Its use of Bankaru puppet theatre combined with artful choreography and cinematic sets make it unique in the current operatic canon.
Conductor Gianluca Marciano led the orchestra through Puccini's sumptuous melodic palette with gusto but more importantly gave renewed meaning to the modern interpretation of expansive Puccini. He allowed the singers enough rubato to extend the duration of their top notes, a quality that most performances of Italian opera these days lack considerably. It wasn't long ago that allowing the singers to take as much time as they liked with their top notes was common place: one need only listen to recordings from the boom in the 1950s and 60s. Somehow, though, this freedom of expression is lost in the industrialization of opera, so it was refreshing that it was back to give this performance both immediacy and life.

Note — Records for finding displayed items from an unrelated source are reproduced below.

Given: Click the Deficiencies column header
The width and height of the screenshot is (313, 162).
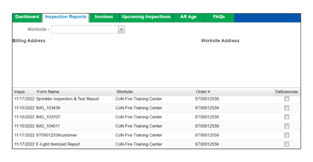Looking at the screenshot, I should (x=286, y=92).
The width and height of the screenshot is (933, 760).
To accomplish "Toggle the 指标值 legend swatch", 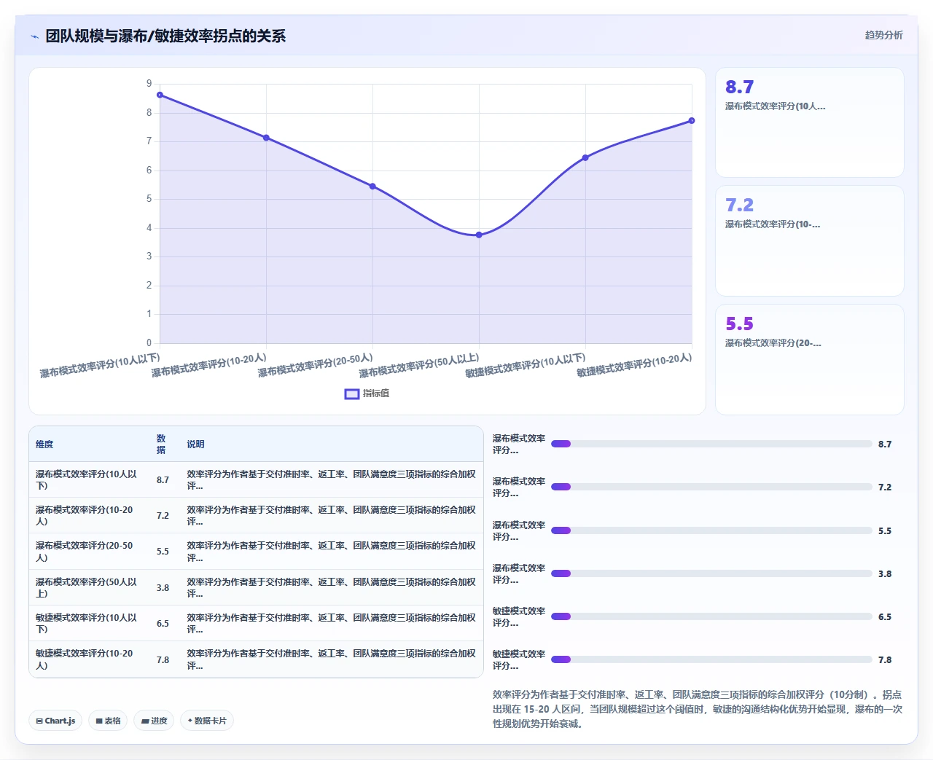I will click(x=352, y=393).
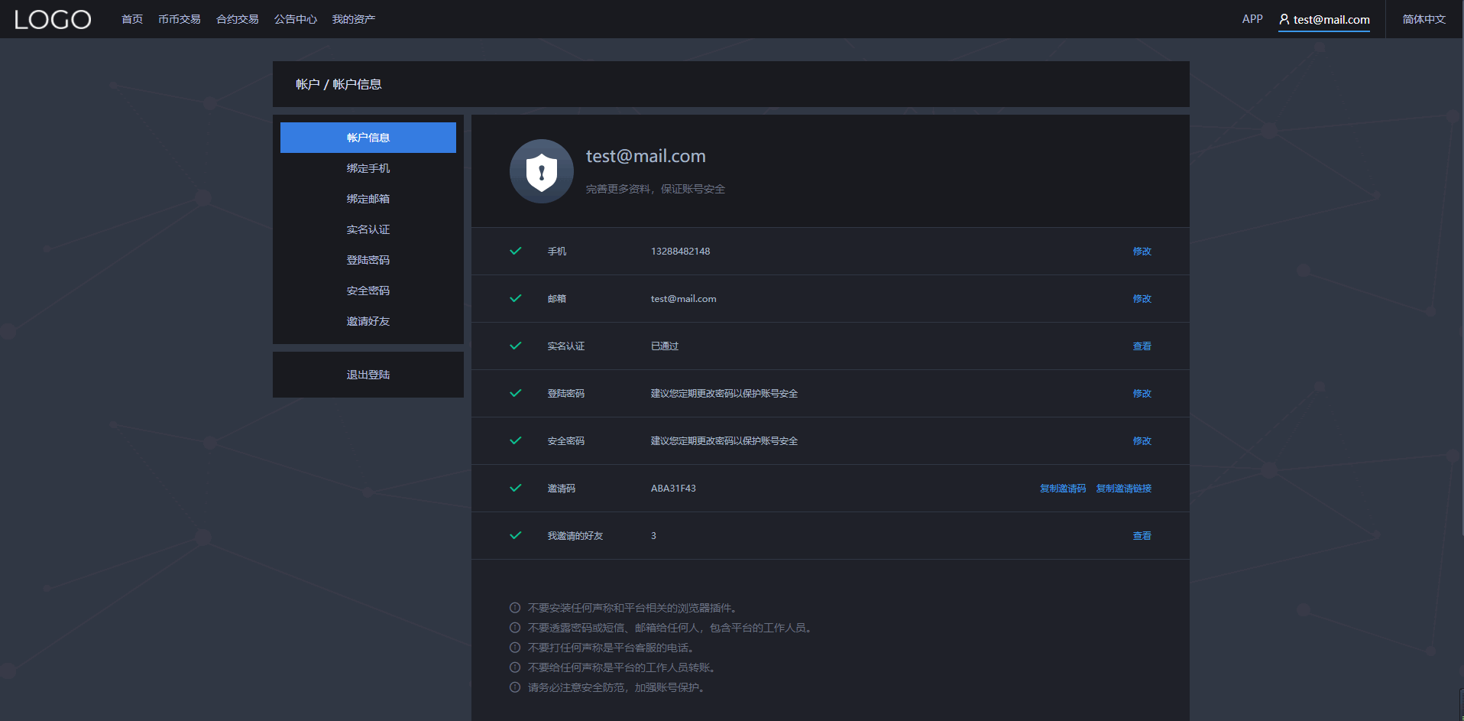Click 复制邀请码 to copy invite code

point(1062,488)
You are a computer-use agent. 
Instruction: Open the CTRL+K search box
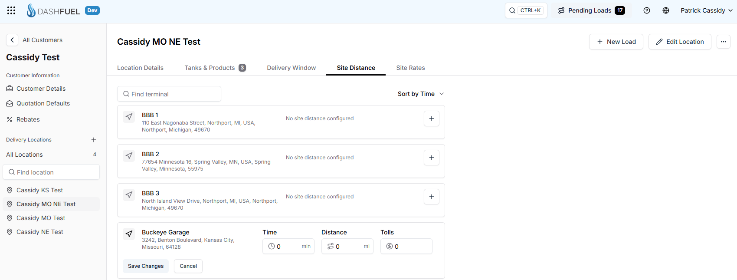click(526, 10)
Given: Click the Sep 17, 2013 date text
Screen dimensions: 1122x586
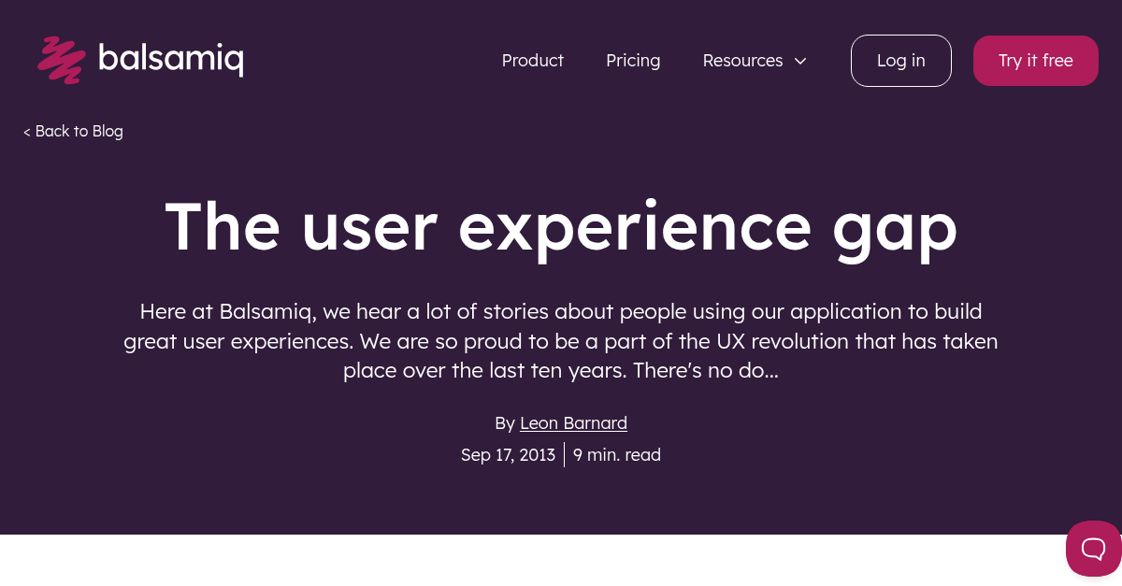Looking at the screenshot, I should pyautogui.click(x=508, y=454).
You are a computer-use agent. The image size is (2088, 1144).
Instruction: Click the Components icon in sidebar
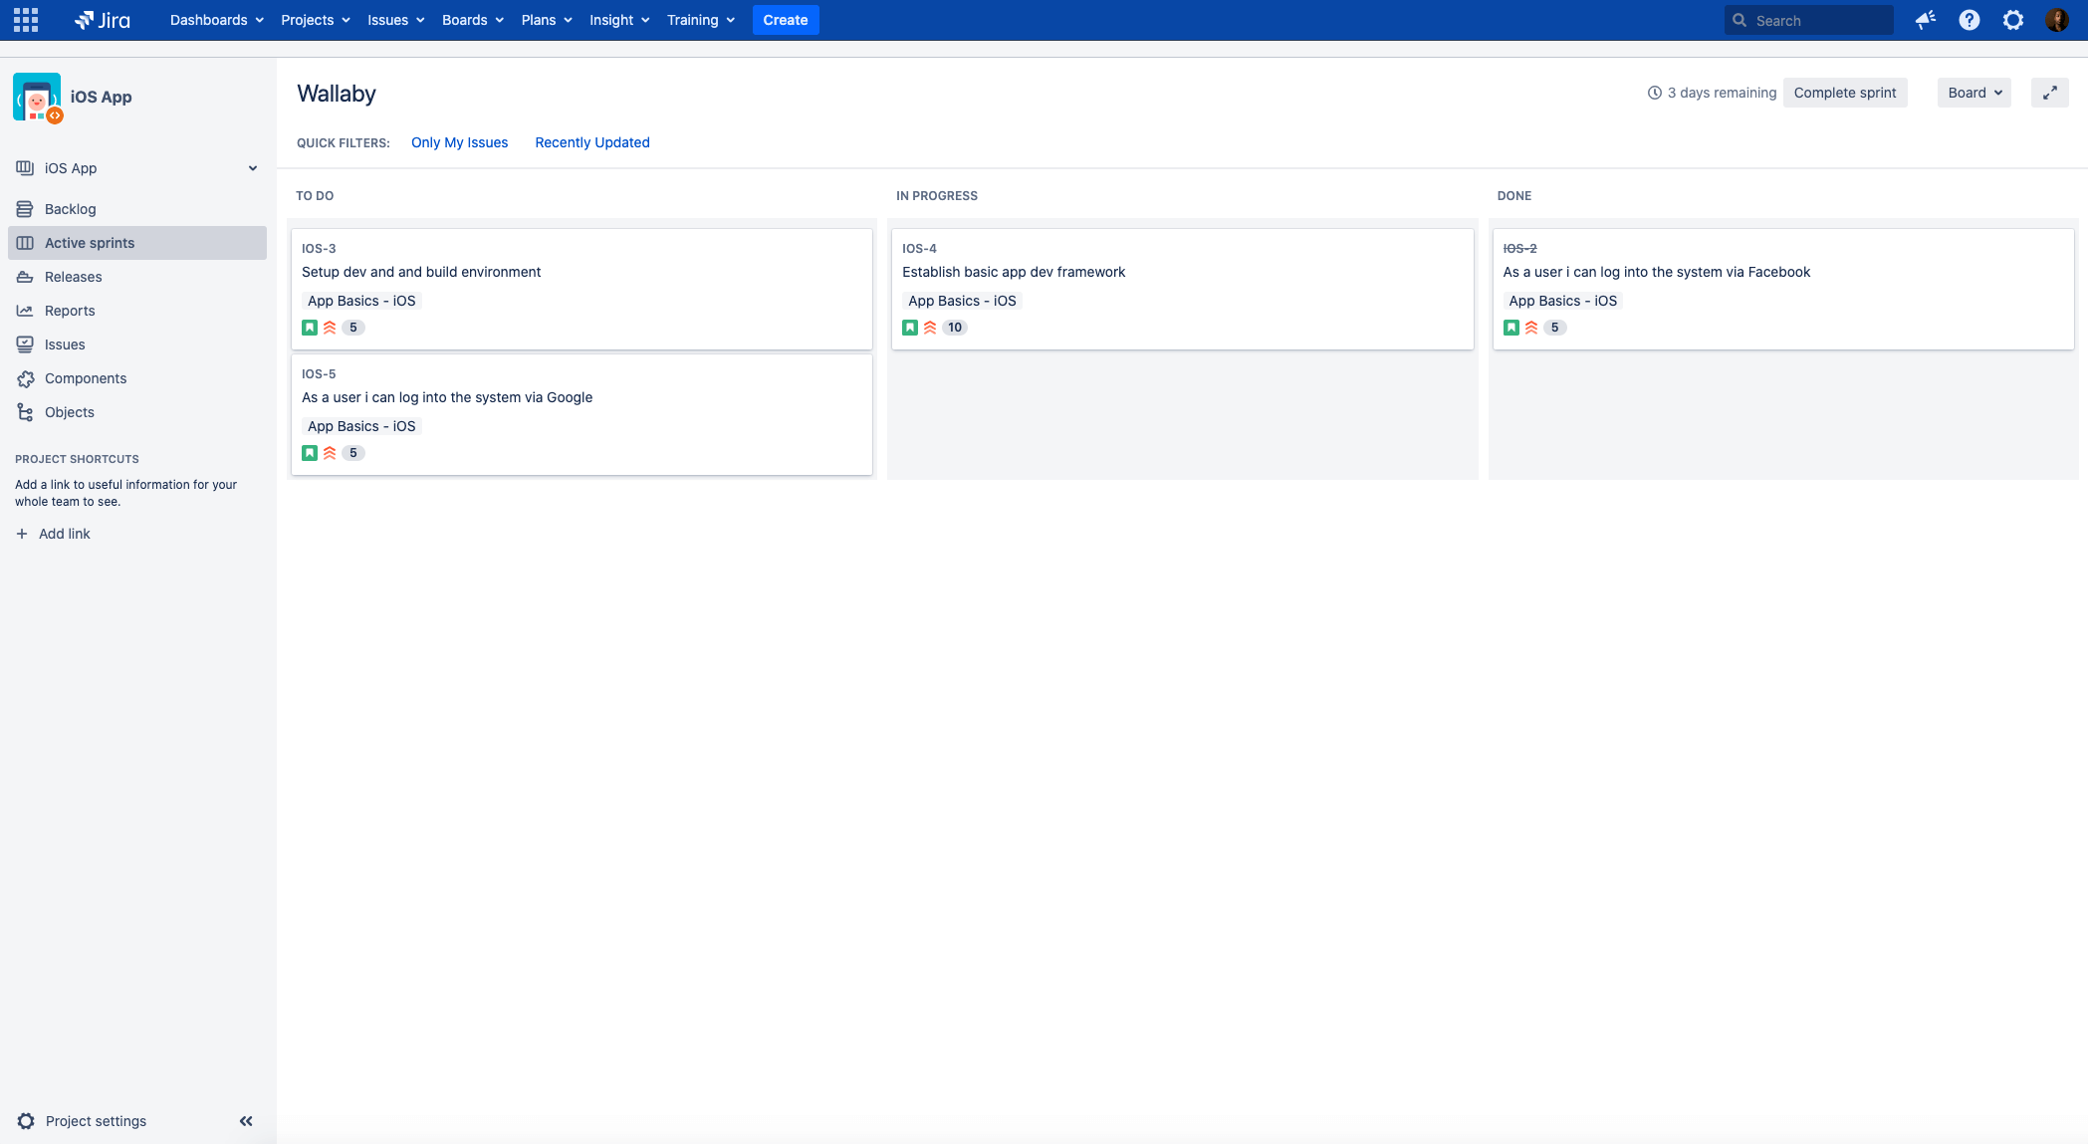(25, 377)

Dina Kuznetsova sang a heartfelt and emotionally charged Butterfly, however tentative she was in her initial entrances. Kuznetsova handles the music very well, and her slightly faster interpretation of "One fine day" ("Un bel di") suited both her capabilities and the dramatic situation at hand. Her diction is not as polished as one would like, however, and her Russian vowels appear jarring in the English translation. Nevertheless, she is a great singing actress: I was moved to tears during the second act as she brought out Sorrow for the first time and sang with a clarion beam to emotion into the house.
It was a pleasure to hear Pamela Helen Stephen as Suzuki again; she was every bit as emotive as her last appearance at ENO, and even somewhat more visceral this time. Her interpretation almost makes one wish that Suzuki had a slightly larger role. Stephen's chemistry with Kuznetsova was also excellent: the way they were looking at each other during the Humming Chorus was quite heartfelt.
Less impressive was Timothy Richards, whose Pinkerton was as vocally ineffective as his acting. His first aria ("Throughout the world, "Dovunque al mondo") was devoid of shine and had only nasal point, yet still not enough that it carried well. It's not that he doesn't have a certain sense of style; his Pinkerton simply lacks any real swagger and has none of the creepy interest in Butterfly he should or believable remorse once everything is over.
Luckily there was still a solid male voice to enjoy in the form of George von Bergen, who sang a secure and well-rounded Sharpless with a strong baritone. His diction did occasionally get lost in the depth of his sound but, if you ask me, this is a good problem to have if you are a singer.
The Goro of Alun Rhys-Jenkins was perfectly annoying and well sung, while Mark Richardson's Bonze was suitably bombastic.
Overall, Minghella's production is still a magical night at ENO. Don't miss it.